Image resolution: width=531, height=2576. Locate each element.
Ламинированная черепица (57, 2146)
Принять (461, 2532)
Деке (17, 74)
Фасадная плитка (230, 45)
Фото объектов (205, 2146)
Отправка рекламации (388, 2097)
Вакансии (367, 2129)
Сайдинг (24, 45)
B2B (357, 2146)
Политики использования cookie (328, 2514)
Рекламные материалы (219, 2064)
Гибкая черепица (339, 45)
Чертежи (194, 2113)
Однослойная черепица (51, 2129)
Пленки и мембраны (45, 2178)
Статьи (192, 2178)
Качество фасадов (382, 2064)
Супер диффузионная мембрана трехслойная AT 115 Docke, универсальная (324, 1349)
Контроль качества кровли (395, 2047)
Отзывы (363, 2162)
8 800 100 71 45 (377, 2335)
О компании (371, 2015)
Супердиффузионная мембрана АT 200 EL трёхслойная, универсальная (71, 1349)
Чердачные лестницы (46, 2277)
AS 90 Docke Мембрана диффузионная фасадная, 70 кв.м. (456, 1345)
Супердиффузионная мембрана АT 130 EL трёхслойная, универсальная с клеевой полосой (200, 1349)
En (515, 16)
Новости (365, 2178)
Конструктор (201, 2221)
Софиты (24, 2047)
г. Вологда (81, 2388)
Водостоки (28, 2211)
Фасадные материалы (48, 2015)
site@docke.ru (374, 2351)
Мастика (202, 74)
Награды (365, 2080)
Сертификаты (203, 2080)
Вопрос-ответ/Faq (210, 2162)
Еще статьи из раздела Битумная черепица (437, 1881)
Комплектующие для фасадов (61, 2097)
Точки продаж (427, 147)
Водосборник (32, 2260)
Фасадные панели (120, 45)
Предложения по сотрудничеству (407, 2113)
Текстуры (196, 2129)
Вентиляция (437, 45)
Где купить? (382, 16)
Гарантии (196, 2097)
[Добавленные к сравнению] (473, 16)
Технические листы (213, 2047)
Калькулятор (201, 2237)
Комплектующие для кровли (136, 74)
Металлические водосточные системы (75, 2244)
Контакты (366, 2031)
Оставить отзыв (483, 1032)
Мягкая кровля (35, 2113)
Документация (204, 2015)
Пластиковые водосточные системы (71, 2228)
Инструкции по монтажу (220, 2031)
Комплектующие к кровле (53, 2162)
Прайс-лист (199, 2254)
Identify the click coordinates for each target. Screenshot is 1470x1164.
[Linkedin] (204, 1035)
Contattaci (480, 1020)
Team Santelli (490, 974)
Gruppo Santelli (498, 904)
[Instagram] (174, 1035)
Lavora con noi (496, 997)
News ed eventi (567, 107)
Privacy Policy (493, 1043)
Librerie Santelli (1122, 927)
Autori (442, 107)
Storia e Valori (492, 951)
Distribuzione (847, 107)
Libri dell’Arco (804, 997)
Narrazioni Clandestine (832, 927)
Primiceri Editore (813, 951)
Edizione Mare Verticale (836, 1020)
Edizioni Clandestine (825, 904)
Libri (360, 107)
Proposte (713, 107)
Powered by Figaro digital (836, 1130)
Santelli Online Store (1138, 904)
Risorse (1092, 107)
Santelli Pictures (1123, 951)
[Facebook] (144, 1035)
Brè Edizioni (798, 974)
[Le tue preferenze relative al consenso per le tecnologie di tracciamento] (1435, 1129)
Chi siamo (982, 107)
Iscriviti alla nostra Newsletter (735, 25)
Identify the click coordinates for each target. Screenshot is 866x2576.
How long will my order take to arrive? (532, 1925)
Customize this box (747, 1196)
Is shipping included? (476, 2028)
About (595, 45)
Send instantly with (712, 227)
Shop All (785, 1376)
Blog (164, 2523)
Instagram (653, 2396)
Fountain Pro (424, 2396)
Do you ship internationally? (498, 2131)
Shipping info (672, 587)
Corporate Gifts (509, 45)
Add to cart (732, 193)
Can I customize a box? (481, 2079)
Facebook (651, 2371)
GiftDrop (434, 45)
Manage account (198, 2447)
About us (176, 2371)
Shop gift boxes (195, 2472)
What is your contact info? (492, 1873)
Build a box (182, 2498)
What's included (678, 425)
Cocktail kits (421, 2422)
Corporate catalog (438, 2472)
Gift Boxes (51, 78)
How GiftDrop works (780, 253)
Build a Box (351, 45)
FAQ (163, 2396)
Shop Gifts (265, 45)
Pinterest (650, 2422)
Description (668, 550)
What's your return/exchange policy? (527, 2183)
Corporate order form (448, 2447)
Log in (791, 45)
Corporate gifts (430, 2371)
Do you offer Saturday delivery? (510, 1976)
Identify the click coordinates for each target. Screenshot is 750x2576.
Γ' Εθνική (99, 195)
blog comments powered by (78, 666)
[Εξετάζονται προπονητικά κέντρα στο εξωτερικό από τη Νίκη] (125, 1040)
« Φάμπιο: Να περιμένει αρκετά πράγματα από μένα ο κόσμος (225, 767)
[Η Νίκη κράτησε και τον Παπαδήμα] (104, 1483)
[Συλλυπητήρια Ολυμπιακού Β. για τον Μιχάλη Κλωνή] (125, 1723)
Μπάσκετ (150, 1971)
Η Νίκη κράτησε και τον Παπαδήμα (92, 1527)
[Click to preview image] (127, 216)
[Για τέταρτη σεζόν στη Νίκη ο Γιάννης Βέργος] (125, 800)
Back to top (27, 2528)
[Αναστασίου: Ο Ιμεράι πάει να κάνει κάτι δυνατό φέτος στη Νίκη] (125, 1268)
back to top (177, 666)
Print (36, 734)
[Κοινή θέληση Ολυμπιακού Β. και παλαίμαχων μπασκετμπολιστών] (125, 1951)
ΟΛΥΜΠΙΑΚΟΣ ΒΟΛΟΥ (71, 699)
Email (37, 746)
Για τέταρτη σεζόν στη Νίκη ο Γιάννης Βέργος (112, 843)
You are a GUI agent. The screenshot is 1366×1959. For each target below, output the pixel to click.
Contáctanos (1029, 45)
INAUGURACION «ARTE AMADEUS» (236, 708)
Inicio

------------------------------------------------

> _TASK INSTRUCTIONS_:
Print the entire listing above once more, with nothing changed.

> _PROBLEM SOLUTION_:
Image resolution: width=531, height=2576. Locate each element.
Ламинированная черепица (57, 2146)
Принять (461, 2532)
Деке (17, 74)
Фасадная плитка (230, 45)
Фото объектов (205, 2146)
Отправка рекламации (388, 2097)
Вакансии (367, 2129)
Сайдинг (24, 45)
B2B (357, 2146)
Политики использования cookie (328, 2514)
Рекламные материалы (219, 2064)
Гибкая черепица (339, 45)
Чертежи (194, 2113)
Однослойная черепица (51, 2129)
Пленки и мембраны (45, 2178)
Статьи (192, 2178)
Качество фасадов (382, 2064)
Супер диффузионная мембрана трехслойная AT 115 Docke, универсальная (324, 1349)
Контроль качества кровли (395, 2047)
Отзывы (363, 2162)
8 800 100 71 45 (377, 2335)
О компании (371, 2015)
Супердиффузионная мембрана АT 200 EL трёхслойная, универсальная (71, 1349)
Чердачные лестницы (46, 2277)
AS 90 Docke Мембрана диффузионная фасадная, 70 кв.м. (456, 1345)
Супердиффузионная мембрана АT 130 EL трёхслойная, универсальная с клеевой полосой (200, 1349)
En (515, 16)
Новости (365, 2178)
Конструктор (201, 2221)
Софиты (24, 2047)
г. Вологда (81, 2388)
Водостоки (28, 2211)
Фасадные материалы (48, 2015)
site@docke.ru (374, 2351)
Мастика (202, 74)
Награды (365, 2080)
Сертификаты (203, 2080)
Вопрос-ответ/Faq (210, 2162)
Еще статьи из раздела Битумная черепица (437, 1881)
Комплектующие для фасадов (61, 2097)
Точки продаж (427, 147)
Водосборник (32, 2260)
Фасадные панели (120, 45)
Предложения по сотрудничеству (407, 2113)
Текстуры (196, 2129)
Вентиляция (437, 45)
Где купить? (382, 16)
Гарантии (196, 2097)
[Добавленные к сравнению] (473, 16)
Технические листы (213, 2047)
Калькулятор (201, 2237)
Комплектующие для кровли (136, 74)
Металлические водосточные системы (75, 2244)
Контакты (366, 2031)
Оставить отзыв (483, 1032)
Мягкая кровля (35, 2113)
Документация (204, 2015)
Пластиковые водосточные системы (71, 2228)
Инструкции по монтажу (220, 2031)
Комплектующие к кровле (53, 2162)
Прайс-лист (199, 2254)
Identify the click coordinates for each target. Screenshot is 1470x1164.
[Linkedin] (204, 1035)
Contattaci (480, 1020)
Team Santelli (490, 974)
Gruppo Santelli (498, 904)
[Instagram] (174, 1035)
Lavora con noi (496, 997)
News ed eventi (567, 107)
Privacy Policy (493, 1043)
Librerie Santelli (1122, 927)
Autori (442, 107)
Storia e Valori (492, 951)
Distribuzione (847, 107)
Libri dell’Arco (804, 997)
Narrazioni Clandestine (832, 927)
Primiceri Editore (813, 951)
Edizione Mare Verticale (836, 1020)
Edizioni Clandestine (825, 904)
Libri (360, 107)
Proposte (713, 107)
Powered by Figaro digital (836, 1130)
Santelli Online Store (1138, 904)
Risorse (1092, 107)
Santelli Pictures (1123, 951)
[Facebook] (144, 1035)
Brè Edizioni (798, 974)
[Le tue preferenze relative al consenso per le tecnologie di tracciamento] (1435, 1129)
Chi siamo (982, 107)
Iscriviti alla nostra Newsletter (735, 25)
Identify the click coordinates for each target. Screenshot is 866x2576.
How long will my order take to arrive? (532, 1925)
Customize this box (747, 1196)
Is shipping included? (476, 2028)
About (595, 45)
Send instantly with (712, 227)
Shop All (785, 1376)
Blog (164, 2523)
Instagram (653, 2396)
Fountain Pro (424, 2396)
Do you ship internationally? (498, 2131)
Shipping info (672, 587)
Corporate Gifts (509, 45)
Add to cart (732, 193)
Can I customize a box? (481, 2079)
Facebook (651, 2371)
GiftDrop (434, 45)
Manage account (198, 2447)
About us (176, 2371)
Shop gift boxes (195, 2472)
What is your contact info? (492, 1873)
Build a box (182, 2498)
What's included (678, 425)
Cocktail kits (421, 2422)
Corporate catalog (438, 2472)
Gift Boxes (51, 78)
How GiftDrop works (780, 253)
Build a Box (351, 45)
FAQ (163, 2396)
Shop Gifts (265, 45)
Pinterest (650, 2422)
Description (668, 550)
What's your return/exchange policy? (527, 2183)
Corporate order form (448, 2447)
Log in (791, 45)
Corporate gifts (430, 2371)
Do you offer Saturday delivery? (510, 1976)
Identify the click coordinates for each target. Screenshot is 750x2576.
Γ' Εθνική (99, 195)
blog comments powered by (78, 666)
[Εξετάζονται προπονητικά κέντρα στο εξωτερικό από τη Νίκη] (125, 1040)
« Φάμπιο: Να περιμένει αρκετά πράγματα από μένα ο κόσμος (225, 767)
[Η Νίκη κράτησε και τον Παπαδήμα] (104, 1483)
[Συλλυπητήρια Ολυμπιακού Β. για τον Μιχάλη Κλωνή] (125, 1723)
Μπάσκετ (150, 1971)
Η Νίκη κράτησε και τον Παπαδήμα (92, 1527)
[Click to preview image] (127, 216)
[Για τέταρτη σεζόν στη Νίκη ο Γιάννης Βέργος] (125, 800)
Back to top (27, 2528)
[Αναστασίου: Ο Ιμεράι πάει να κάνει κάτι δυνατό φέτος στη Νίκη] (125, 1268)
back to top (177, 666)
Print (36, 734)
[Κοινή θέληση Ολυμπιακού Β. και παλαίμαχων μπασκετμπολιστών] (125, 1951)
ΟΛΥΜΠΙΑΚΟΣ ΒΟΛΟΥ (71, 699)
Email (37, 746)
Για τέταρτη σεζόν στη Νίκη ο Γιάννης Βέργος (112, 843)
You are a GUI agent. The screenshot is 1366×1959. For each target below, output the pixel to click.
Contáctanos (1029, 45)
INAUGURACION «ARTE AMADEUS» (236, 708)
Inicio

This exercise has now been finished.